Non-alcoholic fatty liver disease (NAFLD) is a major health problem in Western countries and has become the most common cause of chronic liver disease. Although NAFLD is closely associated with obesity, inflammation, and insulin resistance, its pathogenesis remains unclear. The disease begins with excessive accumulation of triglycerides in the liver, which in turn leads to liver cell damage, steatosis, inflammation, and so on. P38γ is one of the four isoforms of P38 mitogen-activated protein kinases (P38 MAPKs) that contributes to inflammation in different diseases.
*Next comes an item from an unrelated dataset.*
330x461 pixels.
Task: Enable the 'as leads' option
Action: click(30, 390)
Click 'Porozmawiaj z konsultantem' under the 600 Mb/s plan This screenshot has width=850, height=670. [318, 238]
In this research, we investigated the role of P38γ in NAFLD. In vivo, a NAFLD model was established by feeding C57BL/6J mice with a methionine- and choline-deficient (MCD) diet and adeno-associated virus (AAV9-shRNA-P38γ) was injected into C57BL/6J mice by tail vein for knockdown P38γ. The results indicated that the expression level of P38γ was upregulated in MCD-fed mice. Furthermore, the downregulation of P38γ significantly attenuated liver injury and lipid accumulation in mice. In vitro, mouse hepatocytes AML-12 were treated with free fatty acid (FFA). We found that P38γ was obviously increased in FFA-treated AML-12 cells, whereas knockdown of P38γ significantly suppressed lipid accumulation in FFA-treated AML-12 cells. Furthermore, P38γ regulated the Janus Kinase-Signal transducers and activators of transcription (JAK-STAT) signaling pathway. Inhibition of P38γ can inhibit the JAK-STAT signaling pathway, thereby inhibiting lipid accumulation in FFA-treated AML-12 cells. In conclusion, our results suggest that targeting P38γ contributes to the suppression of lipid accumulation in fatty liver disease.